[Collected data entries]
[Start]
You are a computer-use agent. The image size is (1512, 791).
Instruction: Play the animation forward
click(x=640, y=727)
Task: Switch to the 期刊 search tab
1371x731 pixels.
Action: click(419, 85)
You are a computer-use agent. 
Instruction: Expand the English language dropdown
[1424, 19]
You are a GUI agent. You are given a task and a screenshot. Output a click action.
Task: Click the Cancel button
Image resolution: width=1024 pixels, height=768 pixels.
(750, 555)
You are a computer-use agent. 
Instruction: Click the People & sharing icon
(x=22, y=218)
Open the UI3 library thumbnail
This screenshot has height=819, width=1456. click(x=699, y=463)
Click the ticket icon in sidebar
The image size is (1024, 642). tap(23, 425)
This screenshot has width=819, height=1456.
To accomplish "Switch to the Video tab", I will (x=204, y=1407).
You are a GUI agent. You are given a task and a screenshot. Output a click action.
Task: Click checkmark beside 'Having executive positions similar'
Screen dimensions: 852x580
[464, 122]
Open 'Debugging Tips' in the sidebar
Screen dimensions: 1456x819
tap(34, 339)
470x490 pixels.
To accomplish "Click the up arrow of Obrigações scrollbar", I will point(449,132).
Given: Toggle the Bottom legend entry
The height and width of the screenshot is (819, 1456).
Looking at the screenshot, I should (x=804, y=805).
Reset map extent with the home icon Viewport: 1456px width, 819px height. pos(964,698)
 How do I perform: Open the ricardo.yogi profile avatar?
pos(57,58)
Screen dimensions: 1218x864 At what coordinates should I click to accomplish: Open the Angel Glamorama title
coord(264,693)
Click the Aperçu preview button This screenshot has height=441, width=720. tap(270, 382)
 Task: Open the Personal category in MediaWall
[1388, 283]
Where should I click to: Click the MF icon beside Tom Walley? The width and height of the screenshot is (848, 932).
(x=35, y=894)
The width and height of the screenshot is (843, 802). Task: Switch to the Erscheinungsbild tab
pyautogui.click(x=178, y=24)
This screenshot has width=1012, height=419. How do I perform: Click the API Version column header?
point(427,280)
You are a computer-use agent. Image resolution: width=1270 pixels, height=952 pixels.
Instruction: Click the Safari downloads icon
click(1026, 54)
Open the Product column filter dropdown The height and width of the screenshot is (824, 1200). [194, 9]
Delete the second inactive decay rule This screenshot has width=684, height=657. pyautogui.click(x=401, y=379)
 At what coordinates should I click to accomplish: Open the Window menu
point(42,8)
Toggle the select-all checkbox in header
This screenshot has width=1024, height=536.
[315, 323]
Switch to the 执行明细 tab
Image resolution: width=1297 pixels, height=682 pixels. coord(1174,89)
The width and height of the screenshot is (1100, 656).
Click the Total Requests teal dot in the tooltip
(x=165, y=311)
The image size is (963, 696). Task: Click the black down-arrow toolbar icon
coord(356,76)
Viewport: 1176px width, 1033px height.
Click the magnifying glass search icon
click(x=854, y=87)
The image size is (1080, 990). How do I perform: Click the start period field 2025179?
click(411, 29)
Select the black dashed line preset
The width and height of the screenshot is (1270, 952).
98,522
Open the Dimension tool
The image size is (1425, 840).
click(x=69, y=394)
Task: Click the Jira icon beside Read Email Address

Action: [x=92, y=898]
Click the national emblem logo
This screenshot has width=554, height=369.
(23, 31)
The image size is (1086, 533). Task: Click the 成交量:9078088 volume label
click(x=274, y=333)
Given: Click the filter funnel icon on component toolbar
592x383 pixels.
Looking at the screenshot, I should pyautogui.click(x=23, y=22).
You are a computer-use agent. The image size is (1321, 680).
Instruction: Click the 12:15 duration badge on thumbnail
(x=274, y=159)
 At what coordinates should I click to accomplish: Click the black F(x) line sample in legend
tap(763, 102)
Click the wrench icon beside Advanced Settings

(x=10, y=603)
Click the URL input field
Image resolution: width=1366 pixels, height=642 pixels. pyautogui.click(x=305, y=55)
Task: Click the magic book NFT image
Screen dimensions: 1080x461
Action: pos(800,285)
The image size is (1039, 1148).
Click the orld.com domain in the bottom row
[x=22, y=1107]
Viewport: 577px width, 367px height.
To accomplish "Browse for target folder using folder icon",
[End]
### Objective
Copy the entries verbatim, beginning at the line that contains "Where should I" and stopping after the line that contains "(x=274, y=159)".

### Response
Where should I click to: Click the MF icon beside Tom Walley? The width and height of the screenshot is (848, 932).
(x=35, y=894)
The width and height of the screenshot is (843, 802). Task: Switch to the Erscheinungsbild tab
pyautogui.click(x=178, y=24)
This screenshot has width=1012, height=419. How do I perform: Click the API Version column header?
point(427,280)
You are a computer-use agent. Image resolution: width=1270 pixels, height=952 pixels.
Instruction: Click the Safari downloads icon
click(1026, 54)
Open the Product column filter dropdown The height and width of the screenshot is (824, 1200). [194, 9]
Delete the second inactive decay rule This screenshot has width=684, height=657. pyautogui.click(x=401, y=379)
 At what coordinates should I click to accomplish: Open the Window menu
point(42,8)
Toggle the select-all checkbox in header
This screenshot has width=1024, height=536.
[315, 323]
Switch to the 执行明细 tab
Image resolution: width=1297 pixels, height=682 pixels. coord(1174,89)
The width and height of the screenshot is (1100, 656).
Click the Total Requests teal dot in the tooltip
(x=165, y=311)
The image size is (963, 696). Task: Click the black down-arrow toolbar icon
coord(356,76)
Viewport: 1176px width, 1033px height.
Click the magnifying glass search icon
click(x=854, y=87)
The image size is (1080, 990). How do I perform: Click the start period field 2025179?
click(411, 29)
Select the black dashed line preset
The width and height of the screenshot is (1270, 952).
98,522
Open the Dimension tool
The image size is (1425, 840).
click(x=69, y=394)
Task: Click the Jira icon beside Read Email Address

Action: [x=92, y=898]
Click the national emblem logo
This screenshot has width=554, height=369.
(23, 31)
The image size is (1086, 533). Task: Click the 成交量:9078088 volume label
click(x=274, y=333)
Given: Click the filter funnel icon on component toolbar
592x383 pixels.
Looking at the screenshot, I should pyautogui.click(x=23, y=22).
You are a computer-use agent. The image size is (1321, 680).
Instruction: Click the 12:15 duration badge on thumbnail
(x=274, y=159)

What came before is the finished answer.